EXERCISE INSTRUCTIONS – Look through the lines below and extract any with the word "computer".

(Beginning of PROVIDED MATERIAL)

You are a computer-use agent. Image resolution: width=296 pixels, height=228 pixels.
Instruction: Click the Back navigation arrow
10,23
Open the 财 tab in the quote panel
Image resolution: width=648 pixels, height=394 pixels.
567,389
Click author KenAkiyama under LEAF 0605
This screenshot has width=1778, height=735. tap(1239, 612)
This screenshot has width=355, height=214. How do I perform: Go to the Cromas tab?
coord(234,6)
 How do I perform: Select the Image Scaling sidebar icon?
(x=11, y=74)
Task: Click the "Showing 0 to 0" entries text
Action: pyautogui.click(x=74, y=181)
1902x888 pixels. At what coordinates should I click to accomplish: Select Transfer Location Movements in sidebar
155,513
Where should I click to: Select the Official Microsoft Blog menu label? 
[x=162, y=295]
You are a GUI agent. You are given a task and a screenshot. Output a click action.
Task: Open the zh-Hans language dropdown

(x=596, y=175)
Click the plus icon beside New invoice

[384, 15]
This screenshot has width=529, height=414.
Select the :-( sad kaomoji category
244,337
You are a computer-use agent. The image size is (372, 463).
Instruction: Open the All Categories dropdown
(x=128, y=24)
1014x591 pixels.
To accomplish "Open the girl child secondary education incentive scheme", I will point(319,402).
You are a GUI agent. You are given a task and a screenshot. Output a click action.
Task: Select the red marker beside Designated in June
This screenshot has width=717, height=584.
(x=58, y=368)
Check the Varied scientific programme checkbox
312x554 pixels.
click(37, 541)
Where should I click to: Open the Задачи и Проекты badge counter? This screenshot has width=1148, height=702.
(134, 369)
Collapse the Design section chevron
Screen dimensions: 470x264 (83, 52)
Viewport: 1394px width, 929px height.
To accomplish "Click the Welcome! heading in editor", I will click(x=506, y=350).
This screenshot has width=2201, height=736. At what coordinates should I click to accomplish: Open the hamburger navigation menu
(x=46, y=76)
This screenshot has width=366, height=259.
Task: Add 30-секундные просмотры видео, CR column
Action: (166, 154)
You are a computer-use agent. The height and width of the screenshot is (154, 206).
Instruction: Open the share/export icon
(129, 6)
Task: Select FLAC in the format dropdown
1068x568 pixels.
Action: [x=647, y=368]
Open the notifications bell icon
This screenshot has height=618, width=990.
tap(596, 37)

(End of PROVIDED MATERIAL)

SOLUTION FOR THIS PROBLEM –
You are a computer-use agent. Image resolution: width=296 pixels, height=228 pixels.
You are a computer-use agent. The image size is (372, 463).
You are a computer-use agent. The height and width of the screenshot is (154, 206).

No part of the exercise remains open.